▶ Problem statement: Note each line of the entries that includes "icon". Then copy those lines.

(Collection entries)
--*--

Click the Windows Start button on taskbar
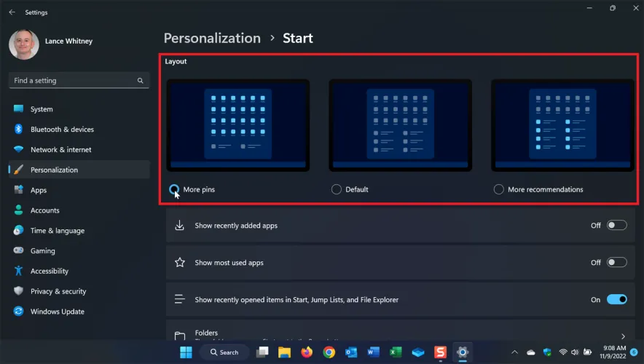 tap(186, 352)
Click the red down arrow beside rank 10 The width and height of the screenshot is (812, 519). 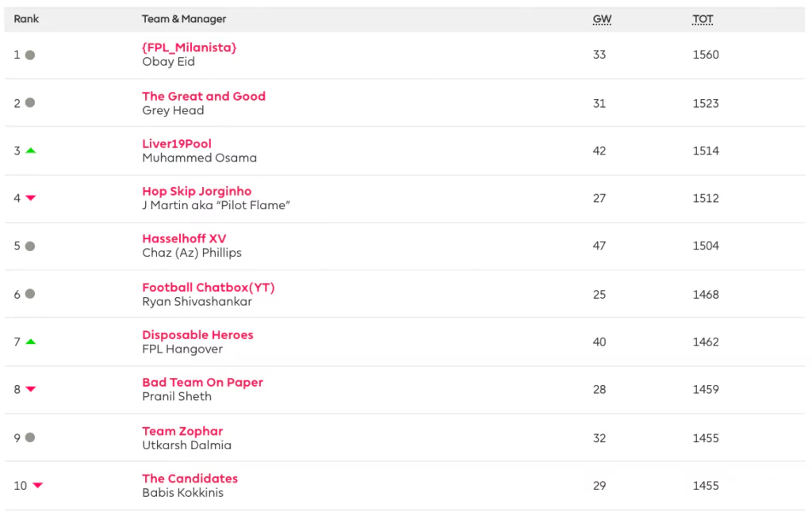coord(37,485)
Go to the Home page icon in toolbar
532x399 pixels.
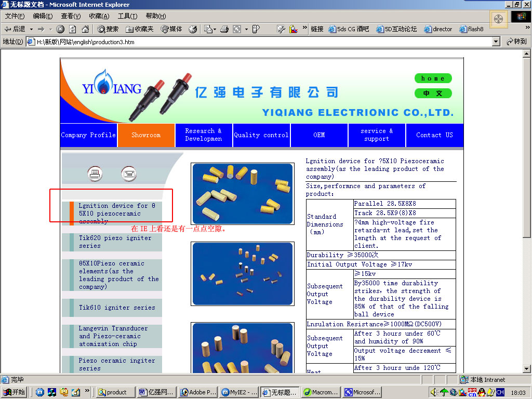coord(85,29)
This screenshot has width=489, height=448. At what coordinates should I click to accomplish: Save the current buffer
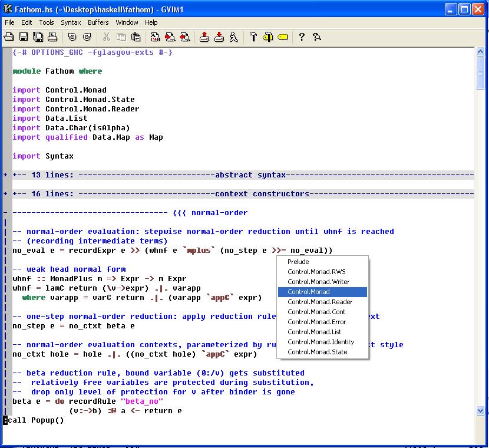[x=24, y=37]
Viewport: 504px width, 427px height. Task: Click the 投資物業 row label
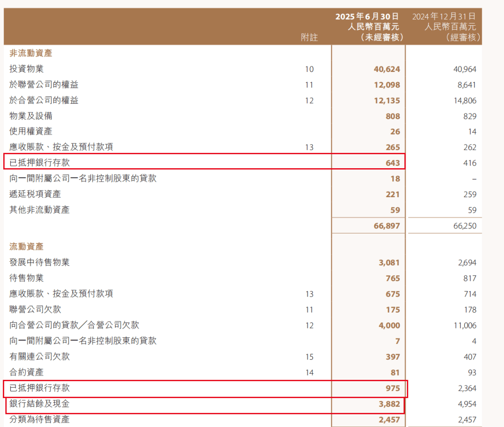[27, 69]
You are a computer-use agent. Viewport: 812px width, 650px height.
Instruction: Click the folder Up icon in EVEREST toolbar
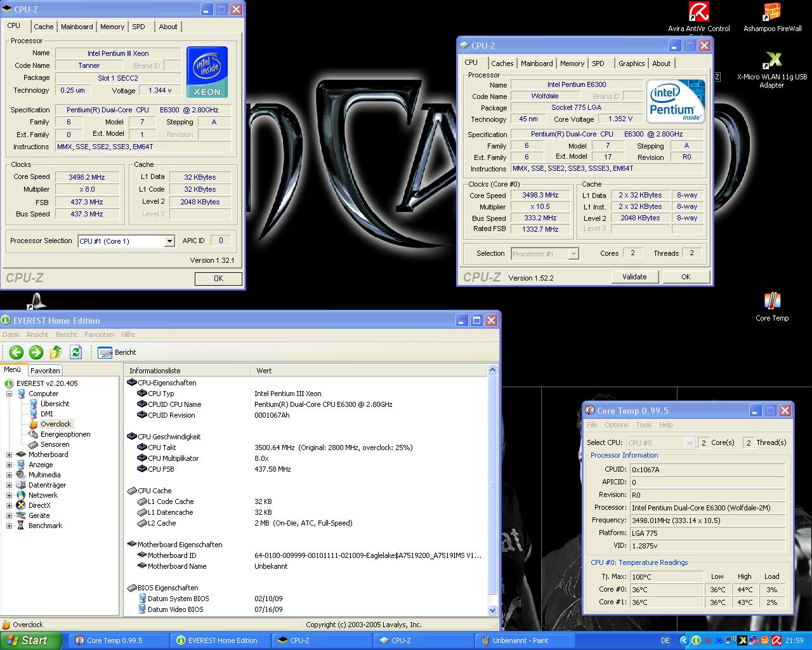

--*--

▶ Task solution:
Go to the Home page icon in toolbar
Instruction: Click the folder Up icon in EVEREST toolbar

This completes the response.